The Go Triton Client is a robust and versatile Software Development Kit (SDK) designed to facilitate seamless integration with NVIDIA's Triton Inference Server. This SDK provides both gRPC and HTTP clients, enabling Go developers to interact with Triton for deploying and managing machine learning models with ease.
NVIDIA Triton Inference Server is an open-source inference serving software that simplifies the deployment of AI models at scale. Triton supports models from multiple frameworks (TensorFlow, PyTorch, ONNX Runtime, etc.) and provides features such as dynamic batching, concurrent model execution, and model optimization to maximize the utilization of compute resources.
The Go Triton Client allows Go developers to interact with the Triton Inference Server directly from Go applications. With support for both HTTP and gRPC protocols, it provides a flexible and efficient way to manage models and perform inference requests, leveraging Go's concurrency features and performance benefits.
- NVIDIA Triton Inference Server: https://github.com/triton-inference-server/server
- Dual Protocol Support: Interact with Triton using both gRPC and HTTP protocols.
- Comprehensive Model Management: Load, unload, and query models effortlessly.
- Inference Requests: Perform synchronous and asynchronous inferences with customizable parameters.
- Health Monitoring: Check server and model readiness and liveness.
- Logging Control: Retrieve and update server logging settings.
- Extensible Design: Easily extendable to support additional Triton features.
- Go: Ensure you have Go installed (version 1.16 or higher is recommended).
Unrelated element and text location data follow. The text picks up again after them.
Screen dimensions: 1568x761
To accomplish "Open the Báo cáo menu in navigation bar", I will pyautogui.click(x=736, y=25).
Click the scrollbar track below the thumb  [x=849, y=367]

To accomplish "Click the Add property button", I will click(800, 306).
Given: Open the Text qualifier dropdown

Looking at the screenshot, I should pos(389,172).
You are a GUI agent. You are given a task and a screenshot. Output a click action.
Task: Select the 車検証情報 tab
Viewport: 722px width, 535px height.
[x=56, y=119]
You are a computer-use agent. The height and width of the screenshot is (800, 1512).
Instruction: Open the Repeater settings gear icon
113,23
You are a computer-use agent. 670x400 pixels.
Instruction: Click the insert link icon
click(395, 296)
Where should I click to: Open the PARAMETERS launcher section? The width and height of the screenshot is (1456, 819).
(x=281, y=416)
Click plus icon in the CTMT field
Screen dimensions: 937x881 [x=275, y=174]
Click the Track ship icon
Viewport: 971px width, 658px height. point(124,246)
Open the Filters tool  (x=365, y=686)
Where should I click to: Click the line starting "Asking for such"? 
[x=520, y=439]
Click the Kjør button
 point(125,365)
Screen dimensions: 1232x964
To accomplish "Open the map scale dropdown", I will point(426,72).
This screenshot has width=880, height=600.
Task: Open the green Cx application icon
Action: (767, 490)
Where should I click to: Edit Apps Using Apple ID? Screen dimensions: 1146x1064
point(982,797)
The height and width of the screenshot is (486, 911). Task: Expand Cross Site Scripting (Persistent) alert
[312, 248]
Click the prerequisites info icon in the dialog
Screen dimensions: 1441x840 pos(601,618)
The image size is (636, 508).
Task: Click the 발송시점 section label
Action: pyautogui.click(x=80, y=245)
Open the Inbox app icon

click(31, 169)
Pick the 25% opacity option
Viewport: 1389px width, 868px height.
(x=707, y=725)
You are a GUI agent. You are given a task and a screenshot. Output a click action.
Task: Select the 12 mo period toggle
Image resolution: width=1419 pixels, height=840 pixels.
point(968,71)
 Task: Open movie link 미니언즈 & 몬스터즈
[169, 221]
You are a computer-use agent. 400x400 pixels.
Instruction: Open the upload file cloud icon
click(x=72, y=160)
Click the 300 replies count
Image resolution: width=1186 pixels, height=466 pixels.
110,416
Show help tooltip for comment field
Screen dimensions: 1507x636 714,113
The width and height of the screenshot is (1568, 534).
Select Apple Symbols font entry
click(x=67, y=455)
Download Go
- Triton Inference Server: Running instance of Triton Inference Server. Triton Installation Guide
You can install the Go Triton Client using go get
:
go get github.com/Trendyol/go-triton-client
The SDK provides two types of clients: gRPC and HTTP. Choose the one that best fits your application's communication needs.
import (
"github.com/Trendyol/go-triton-client/client/http"
"log"
)
func createHTTPClient() {
client, err := http.NewClient(
"triton-server.example.com", // Triton HTTP endpoint (without scheme)
false, // verbose logging
3000, // connection timeout in second
3000, // network timeout in second
true, // use SSL
true, // insecure connection
nil, // custom HTTP client (optional)
nil, // logger (optional)
)
if err != nil {
log.Fatalf("Failed to create HTTP client: %v", err)
}
// Use the client...
}
import (
"github.com/Trendyol/go-triton-client/client/grpc"
"log"
)
func createGRPCClient() {
client, err := grpc.NewClient(
"triton-server.example.com:8001", // Triton gRPC endpoint
false, // verbose logging
3, // connection timeout in second
3, // network timeout in second
true, // use SSL
true, // insecure connection
nil, // existing gRPC connection (optional)
nil, // logger (optional)
)
if err != nil {
log.Fatalf("Failed to create gRPC client: %v", err)
}
// Use the client...
}
Before performing any operations, it's good practice to check the server's health.
import (
"context"
"fmt"
"github.com/Trendyol/go-triton-client/client/grpc" // or "github.com/Trendyol/go-triton-client/client/http"
"log"
"github.com/Trendyol/go-triton-client/options"
)
func checkServerHealth(tritonClient base.Client) {
isLive, err := tritonClient.IsServerLive(context.Background(), &options.IsServerLiveOptions{})
if err != nil {
log.Fatalf("Error checking server liveness: %v", err)
}
fmt.Printf("Server is live: %v\n", isLive)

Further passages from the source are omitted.